**What to do**
Rewrite everything from the line containing "Viewport: 1568px width, 664px" down to the line containing "pos(133,273)", replacing "At what coordinates should I click to accomplish" with "Which point should I click to accomplish" and changing nothing else.

(Dataset excerpt)
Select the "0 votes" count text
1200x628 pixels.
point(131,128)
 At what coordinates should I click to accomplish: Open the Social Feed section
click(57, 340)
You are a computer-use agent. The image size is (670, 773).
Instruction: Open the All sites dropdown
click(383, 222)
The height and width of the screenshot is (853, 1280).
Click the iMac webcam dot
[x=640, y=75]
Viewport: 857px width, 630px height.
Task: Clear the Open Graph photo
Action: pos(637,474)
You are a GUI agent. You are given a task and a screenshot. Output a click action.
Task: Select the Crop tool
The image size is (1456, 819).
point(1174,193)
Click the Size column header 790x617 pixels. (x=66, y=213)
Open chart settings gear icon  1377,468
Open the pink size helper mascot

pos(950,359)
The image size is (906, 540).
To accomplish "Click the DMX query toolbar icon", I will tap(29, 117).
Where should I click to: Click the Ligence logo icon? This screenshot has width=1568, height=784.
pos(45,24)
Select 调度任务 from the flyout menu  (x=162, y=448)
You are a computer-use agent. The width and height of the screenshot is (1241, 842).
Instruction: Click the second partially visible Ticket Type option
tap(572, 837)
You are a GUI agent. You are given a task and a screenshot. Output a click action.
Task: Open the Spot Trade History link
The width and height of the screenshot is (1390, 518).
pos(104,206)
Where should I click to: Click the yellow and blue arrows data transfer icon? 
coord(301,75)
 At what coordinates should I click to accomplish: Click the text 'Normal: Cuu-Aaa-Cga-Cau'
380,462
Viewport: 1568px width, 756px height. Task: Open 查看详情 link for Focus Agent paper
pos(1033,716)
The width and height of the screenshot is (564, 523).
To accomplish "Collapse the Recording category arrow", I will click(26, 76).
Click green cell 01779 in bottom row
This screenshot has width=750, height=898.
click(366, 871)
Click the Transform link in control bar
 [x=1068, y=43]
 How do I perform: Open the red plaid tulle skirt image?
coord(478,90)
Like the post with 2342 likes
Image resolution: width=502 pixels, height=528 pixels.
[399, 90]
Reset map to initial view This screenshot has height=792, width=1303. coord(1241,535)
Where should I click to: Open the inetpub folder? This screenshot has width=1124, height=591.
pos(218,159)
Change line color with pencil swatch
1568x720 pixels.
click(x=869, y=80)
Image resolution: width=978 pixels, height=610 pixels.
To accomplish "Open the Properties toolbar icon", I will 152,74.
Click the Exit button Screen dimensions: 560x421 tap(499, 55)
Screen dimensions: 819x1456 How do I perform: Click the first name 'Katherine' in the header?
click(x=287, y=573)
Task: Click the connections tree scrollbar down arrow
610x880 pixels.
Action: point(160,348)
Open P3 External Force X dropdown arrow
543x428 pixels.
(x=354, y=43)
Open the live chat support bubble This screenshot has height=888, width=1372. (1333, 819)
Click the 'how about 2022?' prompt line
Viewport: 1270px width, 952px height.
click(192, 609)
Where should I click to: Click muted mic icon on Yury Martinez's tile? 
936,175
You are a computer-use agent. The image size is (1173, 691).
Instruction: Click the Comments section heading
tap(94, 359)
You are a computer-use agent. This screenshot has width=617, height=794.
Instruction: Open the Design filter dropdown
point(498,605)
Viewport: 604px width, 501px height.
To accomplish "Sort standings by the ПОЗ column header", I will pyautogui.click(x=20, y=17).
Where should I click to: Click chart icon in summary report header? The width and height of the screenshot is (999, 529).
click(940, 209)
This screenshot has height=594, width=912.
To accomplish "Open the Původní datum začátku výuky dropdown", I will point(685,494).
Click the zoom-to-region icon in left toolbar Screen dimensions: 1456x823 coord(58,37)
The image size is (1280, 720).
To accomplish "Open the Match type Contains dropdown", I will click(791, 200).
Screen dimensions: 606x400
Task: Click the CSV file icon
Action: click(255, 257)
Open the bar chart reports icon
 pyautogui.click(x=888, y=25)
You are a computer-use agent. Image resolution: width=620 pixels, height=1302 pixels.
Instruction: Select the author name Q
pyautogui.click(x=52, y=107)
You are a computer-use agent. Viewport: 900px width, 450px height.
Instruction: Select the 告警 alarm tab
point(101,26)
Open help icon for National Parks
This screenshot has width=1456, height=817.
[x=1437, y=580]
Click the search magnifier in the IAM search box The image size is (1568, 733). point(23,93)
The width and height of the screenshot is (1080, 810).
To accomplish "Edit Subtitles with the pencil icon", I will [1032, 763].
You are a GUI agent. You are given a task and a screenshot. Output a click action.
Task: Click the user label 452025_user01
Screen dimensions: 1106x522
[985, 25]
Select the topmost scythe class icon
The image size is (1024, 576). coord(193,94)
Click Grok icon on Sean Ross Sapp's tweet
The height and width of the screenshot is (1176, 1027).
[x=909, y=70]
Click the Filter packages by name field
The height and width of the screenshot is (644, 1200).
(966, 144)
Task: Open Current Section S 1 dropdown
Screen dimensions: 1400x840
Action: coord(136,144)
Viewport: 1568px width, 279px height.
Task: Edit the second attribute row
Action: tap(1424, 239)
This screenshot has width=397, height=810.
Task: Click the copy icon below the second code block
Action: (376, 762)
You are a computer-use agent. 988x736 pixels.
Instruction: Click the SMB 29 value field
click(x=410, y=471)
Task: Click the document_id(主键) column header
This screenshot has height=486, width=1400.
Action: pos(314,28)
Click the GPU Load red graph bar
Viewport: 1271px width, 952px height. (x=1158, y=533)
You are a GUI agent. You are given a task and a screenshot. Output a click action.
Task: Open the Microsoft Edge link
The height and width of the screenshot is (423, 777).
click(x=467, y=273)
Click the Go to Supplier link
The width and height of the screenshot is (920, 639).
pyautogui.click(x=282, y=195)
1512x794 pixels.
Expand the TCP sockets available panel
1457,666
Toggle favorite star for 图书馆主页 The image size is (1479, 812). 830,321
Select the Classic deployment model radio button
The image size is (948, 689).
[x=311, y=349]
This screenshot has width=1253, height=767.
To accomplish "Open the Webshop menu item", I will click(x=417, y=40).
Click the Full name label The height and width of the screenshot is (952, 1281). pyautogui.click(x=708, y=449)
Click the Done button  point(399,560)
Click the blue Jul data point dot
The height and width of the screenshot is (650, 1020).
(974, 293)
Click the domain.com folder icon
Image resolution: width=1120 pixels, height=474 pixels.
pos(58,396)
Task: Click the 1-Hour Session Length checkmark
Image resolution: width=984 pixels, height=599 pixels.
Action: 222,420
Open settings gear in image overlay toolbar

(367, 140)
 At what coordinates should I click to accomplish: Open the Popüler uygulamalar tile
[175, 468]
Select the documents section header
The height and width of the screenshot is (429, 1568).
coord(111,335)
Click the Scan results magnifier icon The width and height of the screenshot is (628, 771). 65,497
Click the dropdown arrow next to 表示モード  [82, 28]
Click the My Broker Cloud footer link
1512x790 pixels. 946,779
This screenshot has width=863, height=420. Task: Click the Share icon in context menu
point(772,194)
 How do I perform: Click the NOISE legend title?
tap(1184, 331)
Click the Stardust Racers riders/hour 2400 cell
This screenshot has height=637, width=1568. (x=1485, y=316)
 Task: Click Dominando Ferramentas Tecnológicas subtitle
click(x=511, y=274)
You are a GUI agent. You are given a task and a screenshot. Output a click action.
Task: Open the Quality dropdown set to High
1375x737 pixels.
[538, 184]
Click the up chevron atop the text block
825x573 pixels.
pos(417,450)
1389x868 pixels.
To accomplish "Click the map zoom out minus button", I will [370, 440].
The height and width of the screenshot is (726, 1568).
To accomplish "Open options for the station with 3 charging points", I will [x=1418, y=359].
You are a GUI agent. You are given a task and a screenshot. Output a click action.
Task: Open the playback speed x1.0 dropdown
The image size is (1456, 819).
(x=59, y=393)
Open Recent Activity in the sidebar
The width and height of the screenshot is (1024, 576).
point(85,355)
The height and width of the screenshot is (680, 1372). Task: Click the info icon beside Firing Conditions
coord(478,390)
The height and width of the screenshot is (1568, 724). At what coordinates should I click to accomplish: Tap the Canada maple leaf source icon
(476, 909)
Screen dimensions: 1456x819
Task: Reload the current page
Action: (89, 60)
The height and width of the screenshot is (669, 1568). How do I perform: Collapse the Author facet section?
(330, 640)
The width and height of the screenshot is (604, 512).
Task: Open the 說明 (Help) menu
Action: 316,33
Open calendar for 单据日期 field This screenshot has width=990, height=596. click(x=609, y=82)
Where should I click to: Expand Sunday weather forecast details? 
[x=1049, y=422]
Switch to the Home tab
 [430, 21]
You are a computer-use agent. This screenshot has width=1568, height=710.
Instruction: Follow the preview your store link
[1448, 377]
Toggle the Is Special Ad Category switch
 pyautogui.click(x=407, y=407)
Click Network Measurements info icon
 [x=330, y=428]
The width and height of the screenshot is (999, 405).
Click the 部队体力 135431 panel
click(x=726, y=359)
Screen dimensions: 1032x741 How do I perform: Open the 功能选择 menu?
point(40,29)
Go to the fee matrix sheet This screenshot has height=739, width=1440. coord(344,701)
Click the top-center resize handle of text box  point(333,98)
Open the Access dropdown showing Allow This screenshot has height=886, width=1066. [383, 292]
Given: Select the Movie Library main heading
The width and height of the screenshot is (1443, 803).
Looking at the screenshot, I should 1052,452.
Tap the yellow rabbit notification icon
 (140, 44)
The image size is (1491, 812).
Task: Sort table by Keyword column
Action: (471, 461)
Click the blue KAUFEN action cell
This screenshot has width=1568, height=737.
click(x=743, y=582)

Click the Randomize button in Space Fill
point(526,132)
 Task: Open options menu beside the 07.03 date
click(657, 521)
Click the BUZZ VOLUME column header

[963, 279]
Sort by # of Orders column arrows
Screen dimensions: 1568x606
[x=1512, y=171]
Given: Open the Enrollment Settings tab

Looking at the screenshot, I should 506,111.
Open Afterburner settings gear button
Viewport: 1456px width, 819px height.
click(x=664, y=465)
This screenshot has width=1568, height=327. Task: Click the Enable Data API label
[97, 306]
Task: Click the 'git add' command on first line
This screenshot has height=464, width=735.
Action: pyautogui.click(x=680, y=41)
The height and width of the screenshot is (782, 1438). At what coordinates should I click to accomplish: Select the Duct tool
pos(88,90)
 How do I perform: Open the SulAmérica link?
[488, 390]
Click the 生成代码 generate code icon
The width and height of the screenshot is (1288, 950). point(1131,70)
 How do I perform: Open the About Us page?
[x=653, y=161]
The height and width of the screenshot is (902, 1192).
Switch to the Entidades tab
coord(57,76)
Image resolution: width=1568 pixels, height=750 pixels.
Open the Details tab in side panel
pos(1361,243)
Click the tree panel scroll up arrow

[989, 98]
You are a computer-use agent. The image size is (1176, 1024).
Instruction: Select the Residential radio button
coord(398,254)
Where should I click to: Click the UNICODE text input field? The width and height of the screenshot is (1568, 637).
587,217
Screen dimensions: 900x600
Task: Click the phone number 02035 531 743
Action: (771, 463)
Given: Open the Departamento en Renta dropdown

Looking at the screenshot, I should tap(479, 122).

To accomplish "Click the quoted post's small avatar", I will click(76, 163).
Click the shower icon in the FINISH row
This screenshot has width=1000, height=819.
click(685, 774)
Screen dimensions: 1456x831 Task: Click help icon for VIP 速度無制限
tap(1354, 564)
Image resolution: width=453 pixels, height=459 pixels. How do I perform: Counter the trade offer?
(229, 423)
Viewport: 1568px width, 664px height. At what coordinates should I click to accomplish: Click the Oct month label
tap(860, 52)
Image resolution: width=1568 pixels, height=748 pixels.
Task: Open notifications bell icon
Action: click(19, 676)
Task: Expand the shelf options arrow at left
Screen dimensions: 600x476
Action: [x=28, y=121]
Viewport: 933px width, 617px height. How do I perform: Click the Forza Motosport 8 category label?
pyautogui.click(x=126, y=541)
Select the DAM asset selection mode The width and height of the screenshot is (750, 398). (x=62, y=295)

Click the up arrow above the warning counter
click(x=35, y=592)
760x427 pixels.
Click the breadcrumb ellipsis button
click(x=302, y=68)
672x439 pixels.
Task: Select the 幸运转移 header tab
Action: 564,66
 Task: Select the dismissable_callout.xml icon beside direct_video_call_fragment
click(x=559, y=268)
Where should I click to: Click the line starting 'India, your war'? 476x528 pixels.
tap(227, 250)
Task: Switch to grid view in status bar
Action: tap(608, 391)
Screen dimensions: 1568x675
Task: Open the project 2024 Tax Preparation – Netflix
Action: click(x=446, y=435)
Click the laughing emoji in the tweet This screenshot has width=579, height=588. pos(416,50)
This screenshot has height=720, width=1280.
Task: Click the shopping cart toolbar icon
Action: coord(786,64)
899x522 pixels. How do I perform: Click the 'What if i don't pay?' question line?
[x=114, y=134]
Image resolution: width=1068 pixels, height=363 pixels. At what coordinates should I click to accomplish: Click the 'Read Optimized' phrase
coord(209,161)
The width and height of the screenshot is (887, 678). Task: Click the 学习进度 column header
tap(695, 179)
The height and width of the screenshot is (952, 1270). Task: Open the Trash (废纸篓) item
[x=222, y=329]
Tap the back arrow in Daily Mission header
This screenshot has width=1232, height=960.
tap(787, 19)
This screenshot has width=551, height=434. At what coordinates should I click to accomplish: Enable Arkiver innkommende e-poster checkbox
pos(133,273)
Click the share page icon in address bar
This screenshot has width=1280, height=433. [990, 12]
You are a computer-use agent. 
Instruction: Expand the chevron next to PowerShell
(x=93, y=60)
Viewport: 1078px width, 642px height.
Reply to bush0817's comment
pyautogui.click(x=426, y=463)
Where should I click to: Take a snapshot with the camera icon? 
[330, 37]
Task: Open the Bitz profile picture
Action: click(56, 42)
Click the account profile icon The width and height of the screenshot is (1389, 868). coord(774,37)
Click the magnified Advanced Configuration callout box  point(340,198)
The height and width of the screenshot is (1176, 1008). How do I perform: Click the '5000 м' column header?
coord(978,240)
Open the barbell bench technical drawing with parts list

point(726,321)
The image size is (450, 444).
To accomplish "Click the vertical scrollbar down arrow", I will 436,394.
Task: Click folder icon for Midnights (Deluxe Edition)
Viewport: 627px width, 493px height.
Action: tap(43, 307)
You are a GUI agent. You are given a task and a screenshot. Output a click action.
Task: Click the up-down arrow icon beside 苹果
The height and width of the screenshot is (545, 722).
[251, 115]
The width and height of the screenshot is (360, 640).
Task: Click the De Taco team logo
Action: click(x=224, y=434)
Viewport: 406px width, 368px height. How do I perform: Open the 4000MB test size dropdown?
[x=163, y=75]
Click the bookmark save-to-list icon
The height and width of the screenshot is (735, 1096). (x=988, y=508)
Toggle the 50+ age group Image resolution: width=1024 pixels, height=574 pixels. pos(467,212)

**Task solution**
Viewport: 1568px width, 664px height. Which point should I click to accomplish: Click the Oct month label
tap(860, 52)
Image resolution: width=1568 pixels, height=748 pixels.
Task: Open notifications bell icon
Action: click(19, 676)
Task: Expand the shelf options arrow at left
Screen dimensions: 600x476
Action: [x=28, y=121]
Viewport: 933px width, 617px height. How do I perform: Click the Forza Motosport 8 category label?
pyautogui.click(x=126, y=541)
Select the DAM asset selection mode The width and height of the screenshot is (750, 398). (x=62, y=295)

Click the up arrow above the warning counter
click(x=35, y=592)
760x427 pixels.
Click the breadcrumb ellipsis button
click(x=302, y=68)
672x439 pixels.
Task: Select the 幸运转移 header tab
Action: 564,66
 Task: Select the dismissable_callout.xml icon beside direct_video_call_fragment
click(x=559, y=268)
Where should I click to: Click the line starting 'India, your war'? 476x528 pixels.
tap(227, 250)
Task: Switch to grid view in status bar
Action: tap(608, 391)
Screen dimensions: 1568x675
Task: Open the project 2024 Tax Preparation – Netflix
Action: click(x=446, y=435)
Click the laughing emoji in the tweet This screenshot has width=579, height=588. pos(416,50)
This screenshot has height=720, width=1280.
Task: Click the shopping cart toolbar icon
Action: coord(786,64)
899x522 pixels. How do I perform: Click the 'What if i don't pay?' question line?
[x=114, y=134]
Image resolution: width=1068 pixels, height=363 pixels. Which point should I click to accomplish: Click the 'Read Optimized' phrase
coord(209,161)
The width and height of the screenshot is (887, 678). Task: Click the 学习进度 column header
tap(695, 179)
The height and width of the screenshot is (952, 1270). Task: Open the Trash (废纸篓) item
[x=222, y=329]
Tap the back arrow in Daily Mission header
This screenshot has width=1232, height=960.
tap(787, 19)
This screenshot has width=551, height=434. Which point should I click to accomplish: Enable Arkiver innkommende e-poster checkbox
pos(133,273)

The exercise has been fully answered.